そしてまた、本発明の他の実施の態様として、白子抽出物としては、例えば魚類白子をヌクレアーゼ及びプロテアーゼで処理して得られる魚類白子の加水分解物(分解生成物)を有効成分として含有するミトコンドリア機能活性化剤を挙げることができる。
そしてまた、本発明の他の実施の態様として、白子抽出物としては、例えば魚類白子をヌクレアーゼ及びプロテアーゼで処理して得られる魚類白子の加水分解物(分解生成物)を有効成分として含有するミトコンドリア機能活性化剤を挙げることができる。
【発明の効果】
【0013】
本発明によれば、ミトコンドリア機能活性化作用を有しており、諸種の代謝異常や老化、ミトコンドリア機能の低下に起因する疾患等の予防又は改善(治療)や健康増進を、副作用を伴うことなく実施できることが期待される。本発明に用いられる白子抽出物は、安全性には全く問題がなく機能性食品又は医薬品の形態に自由に調製することができるため、健常者はもとより、老齢者、病弱者、病後の人等も長期間に亘って摂取することができる。
【図面の簡単な説明】
【0014】
【図1】ミトコンドリアを活性化させる食品成分の探索のための戦略(測定系)を示す模式図である。
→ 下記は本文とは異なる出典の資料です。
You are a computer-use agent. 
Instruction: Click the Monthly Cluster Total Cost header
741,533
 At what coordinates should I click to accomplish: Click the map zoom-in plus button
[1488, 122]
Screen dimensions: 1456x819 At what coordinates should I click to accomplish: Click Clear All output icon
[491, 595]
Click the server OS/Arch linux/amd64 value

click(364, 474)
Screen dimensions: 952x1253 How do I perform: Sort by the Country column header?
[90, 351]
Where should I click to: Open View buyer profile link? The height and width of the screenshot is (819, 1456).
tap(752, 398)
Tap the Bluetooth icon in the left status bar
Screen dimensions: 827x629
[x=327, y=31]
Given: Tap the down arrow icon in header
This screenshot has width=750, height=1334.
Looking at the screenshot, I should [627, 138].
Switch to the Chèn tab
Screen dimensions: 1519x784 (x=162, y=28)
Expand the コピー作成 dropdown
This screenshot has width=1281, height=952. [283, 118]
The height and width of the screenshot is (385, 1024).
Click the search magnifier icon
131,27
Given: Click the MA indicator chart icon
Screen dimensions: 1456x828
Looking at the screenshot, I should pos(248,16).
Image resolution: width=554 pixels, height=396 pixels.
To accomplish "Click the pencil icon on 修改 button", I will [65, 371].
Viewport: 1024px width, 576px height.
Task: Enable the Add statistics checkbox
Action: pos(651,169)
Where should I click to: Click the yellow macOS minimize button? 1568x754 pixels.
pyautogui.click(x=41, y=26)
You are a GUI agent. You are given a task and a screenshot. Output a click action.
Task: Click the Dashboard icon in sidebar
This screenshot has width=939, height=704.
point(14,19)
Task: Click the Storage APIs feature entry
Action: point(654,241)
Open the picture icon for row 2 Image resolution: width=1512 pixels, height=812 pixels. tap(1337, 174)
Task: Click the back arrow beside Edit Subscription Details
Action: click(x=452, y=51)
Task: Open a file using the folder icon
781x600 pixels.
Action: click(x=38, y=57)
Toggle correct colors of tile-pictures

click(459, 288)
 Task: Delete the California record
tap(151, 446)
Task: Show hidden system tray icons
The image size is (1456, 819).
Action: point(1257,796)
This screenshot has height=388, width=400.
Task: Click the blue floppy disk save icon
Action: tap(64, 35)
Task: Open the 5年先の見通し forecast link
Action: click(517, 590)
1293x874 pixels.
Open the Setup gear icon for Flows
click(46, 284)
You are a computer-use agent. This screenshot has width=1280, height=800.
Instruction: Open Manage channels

【図2】SME(サケ白子抽出物)の分子量分布を示す図である。図の横軸は保持時間(分)、縦軸は紫外領域(波長260nm(上段)又は280nm(下段))の吸光度である。図中、分子量目安12,000はチトクロームCの溶出位置である。
【図3】DNA-Na(高分子量DNA)の分子量分布を示す図である。図の横軸は保持時間(分)、縦軸は紫外領域(波長260nm)の吸光度である。図中の分子量目安12,000はチトクロームCの溶出位置である。
【図4】細胞毒性試験(n=6)の結果を示す図である。図中、SMEはサケ白子抽出物を示し、DNA-Naは高分子量DNAを示す(以下、同様)。
【図5】Real-time PCRによるミトコンドリアのコピー数の評価(n=4)の結果を示す図である。
【図6】サンプル添加時のOCRのプロフィールの変化(n=4)を示す図である。図中、矢印は各試薬の添加時間を表す。
【図7】典型的なOCRプロフィールの解説用の模式図(プライムテック株式会社ホームページより抜粋)である。図中、各ミトコンドリア機能項目の値は各々の面積で算出される。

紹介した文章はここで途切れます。